The reaction takes place in FlashPlates (Cat. # SMP200 or SMP400, PerkinElmer), which are coated with a scintillant. Proteins and peptides bind to the surface of the plates, which allows us to use natural substrates in our assays. No artificial modification of the substrates is necessary. 

Final Assay Concentrations

70 mM HEPES-NaOH, pH 7.5
3 mM MgCl2
3 mM  MnCl2
3 μM Na-orthovanadate
1.2 mM DTT
ATP  variable, at apparent ATP-Km
[³³P-γ]-ATP approx. 7-8 x 105 counts per minute
1% (v/v) DMSO (with or without compound)
Variable Substrate
Variable Kinase

 

Variations

In addition, all PKC assays (except the PKC-mu and the PKC-nu assay) contain 1 mM CaCl2, 4 mM EDTA, 5 μg/ml Phosphatidylserine and 1 μg/ml 1,2-Dioleylglycerol.

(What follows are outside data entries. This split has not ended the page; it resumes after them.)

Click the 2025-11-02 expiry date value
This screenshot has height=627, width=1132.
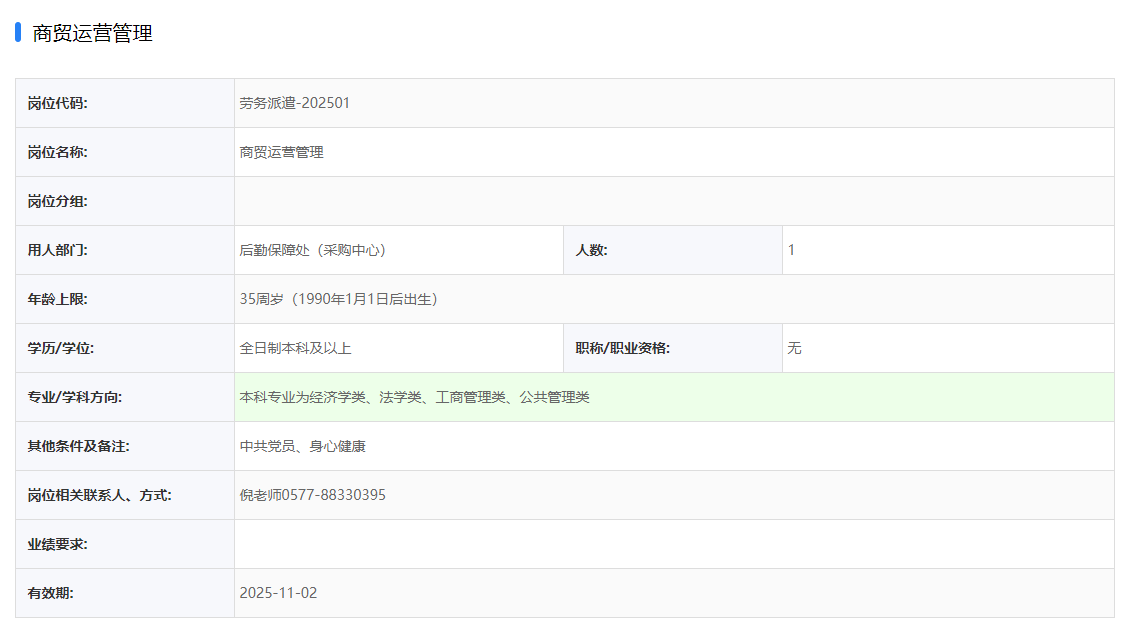click(x=278, y=593)
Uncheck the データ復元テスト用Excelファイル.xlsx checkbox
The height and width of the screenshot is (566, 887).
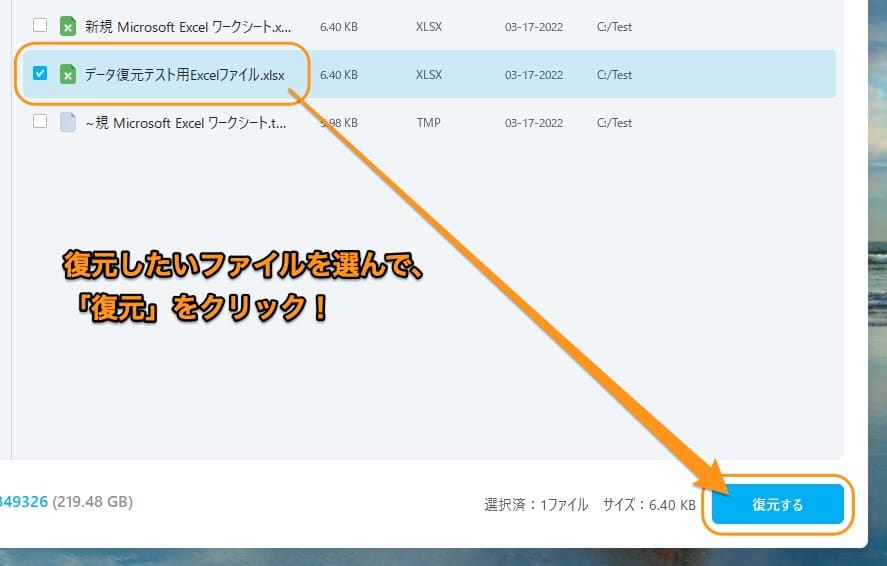[x=40, y=73]
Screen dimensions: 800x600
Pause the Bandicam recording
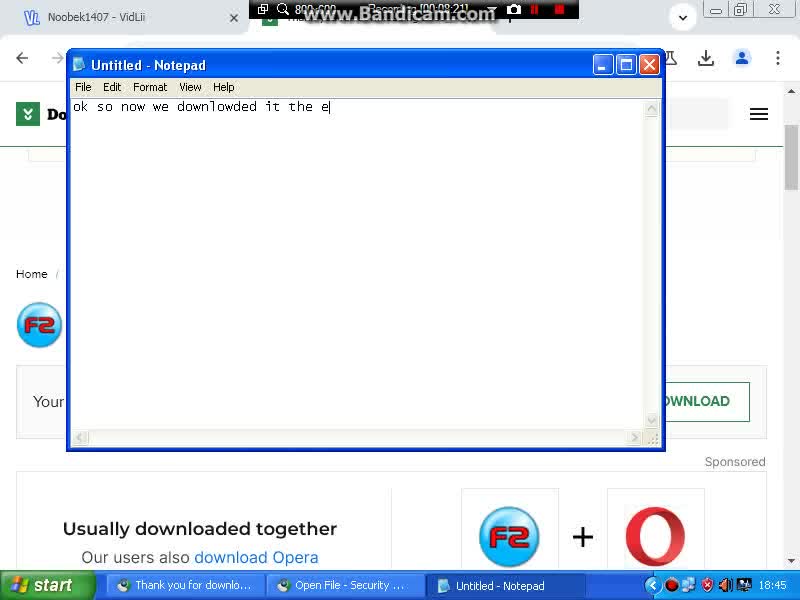point(535,10)
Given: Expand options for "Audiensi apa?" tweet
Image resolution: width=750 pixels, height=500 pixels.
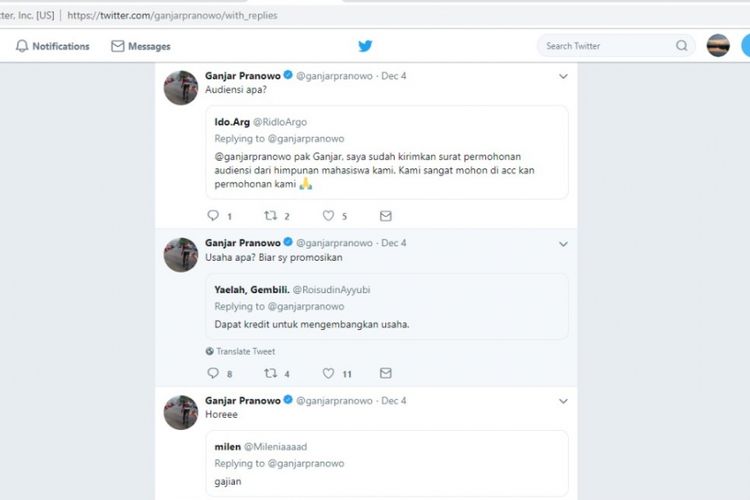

The CAMK1D, CAMK2A, CAMK2B, CAMK2D, CAMK4, CAMKK1, CAMKK2, DAPK2, EEF2K, MYLK, MYLK2 and MYLK3 assays additionally contain 1 μg/ml Calmodulin and 0.5 mM CaCl2.

The PRKG1 and PRKG2 assays additionally contain 1 μM cGMP. 

The DNA-PK assay additionally contains 2.5 μg/ml DNA.